In the same way as the seahorse’s ocean ecosystem is important to understanding its existence, the hippocampus’s brain ecosystem is important to understanding how memory is kept and recalled. In the past few years, people have been paying more attention to how the hippocampus interacts with the rest of the brain. Memories play out in physical networks, where different parts of the brain move as in a synchronized dance. It’s visible with modern MRI methods. William James, one of the fathers of psychology, understood it already in 1890:
“What memory goes with is, on the contrary, a very complex representation, that of the fact to be recalled plus its associates, the whole forming one object, … known in one integral pulse of consciousness … and demanding probably a vastly more intricate brain-process than that on which any simple sensorial image depends.”
In other words, each memory consists of different bits and pieces brought together in one unified wave of consciousness. Each part of the memory originates in a different part of the brain, where it first made a sensory impact. To make the whole thing feel like one experience, one unique memory, requires intricate brain interaction. William James didn’t know exactly how this worked, but thinking of memory and mind the way he did in the 1890s was remarkable. When James was alive, people thought of each memory as a unit, a copy of reality, like something that could be pulled out of a folder in a filing cabinet. That the key to understanding memory was the seahorse—slowly swaying in rhythm with the sensory areas and the emotion and awareness centers of the brain—wouldn’t be discovered for another hundred years. Just a few years before James’s armchair observations, researchers had discovered how neurons are connected to each other with a slight gap in between them called a synapse: the so-called neuron doctrine. From that discovery to today’s brain research, where we can virtually watch memories come to life in the brain, has been a long journey.

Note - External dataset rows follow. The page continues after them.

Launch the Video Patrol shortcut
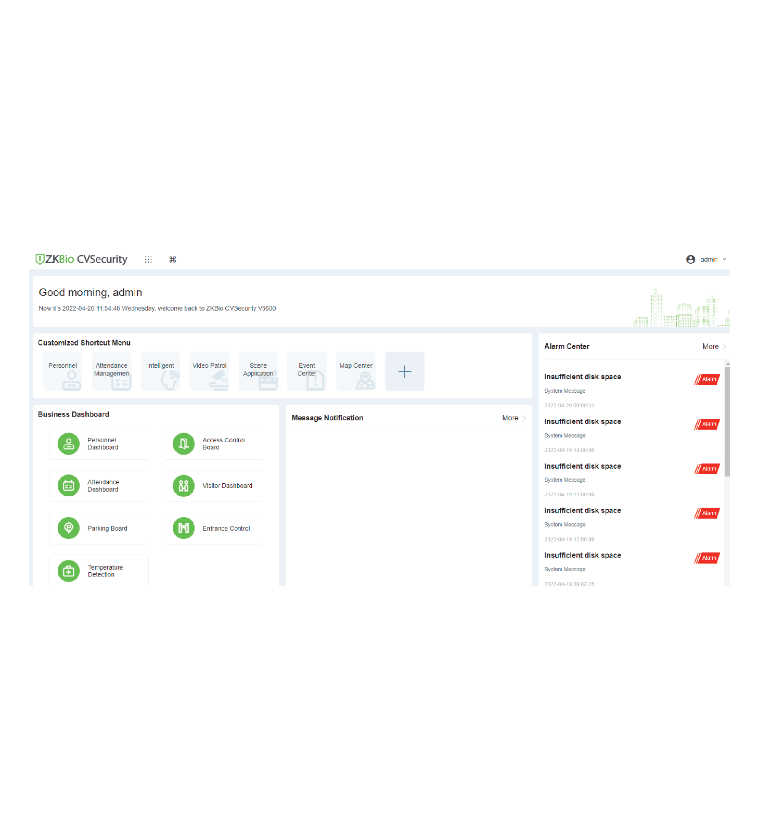759x837 pixels. (x=210, y=371)
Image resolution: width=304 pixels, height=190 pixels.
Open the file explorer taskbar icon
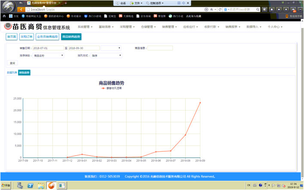coord(41,186)
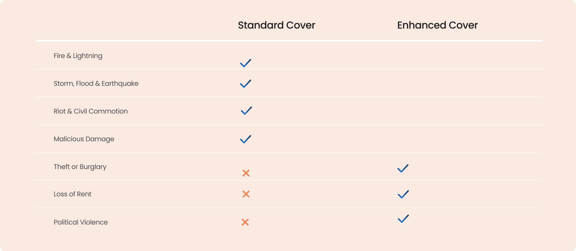Click Riot & Civil Commotion Standard checkmark

click(246, 111)
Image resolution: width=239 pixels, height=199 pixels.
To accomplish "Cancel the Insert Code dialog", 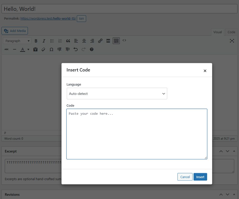I will [185, 177].
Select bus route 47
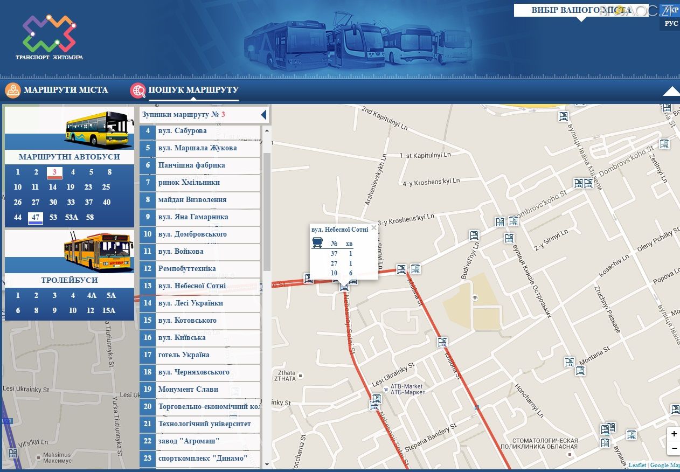Screen dimensions: 680x472 point(36,218)
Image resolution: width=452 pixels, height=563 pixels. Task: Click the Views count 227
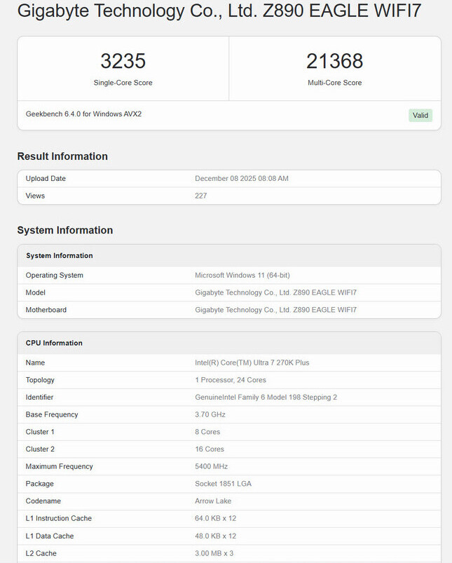(x=200, y=196)
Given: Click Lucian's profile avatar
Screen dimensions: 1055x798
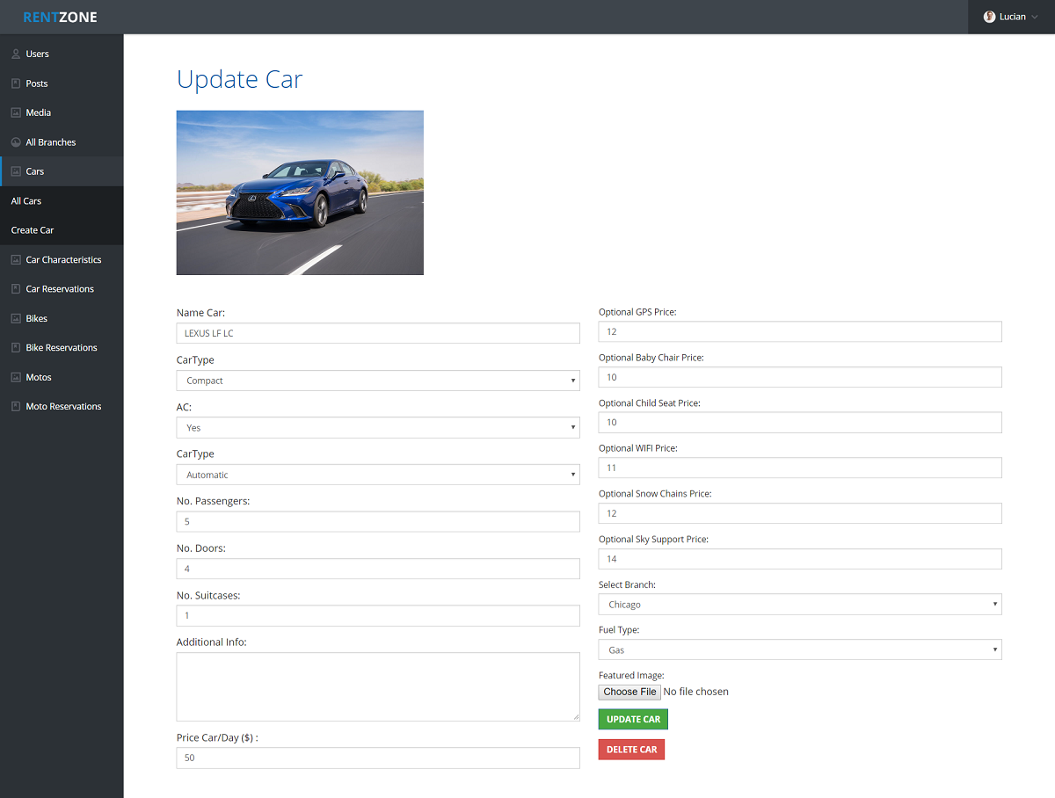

We can all benefit from making that journey and learning more about our memories. A small seahorse turned out to be the key to many of the brain’s mysteries. When Julius Caesar Arantius named it the hippocampus, it probably was not solely due to its appearance. Seahorses, like silkworms, were special and somewhat mysterious during the Italian Renaissance. When an event is special and unique, it helps the hippocampus hold on to it as a memory. We know that now, but Arantius could not have known that about the tiny part of the brain he had discovered. He just wanted his discovery to be noticed—and remembered.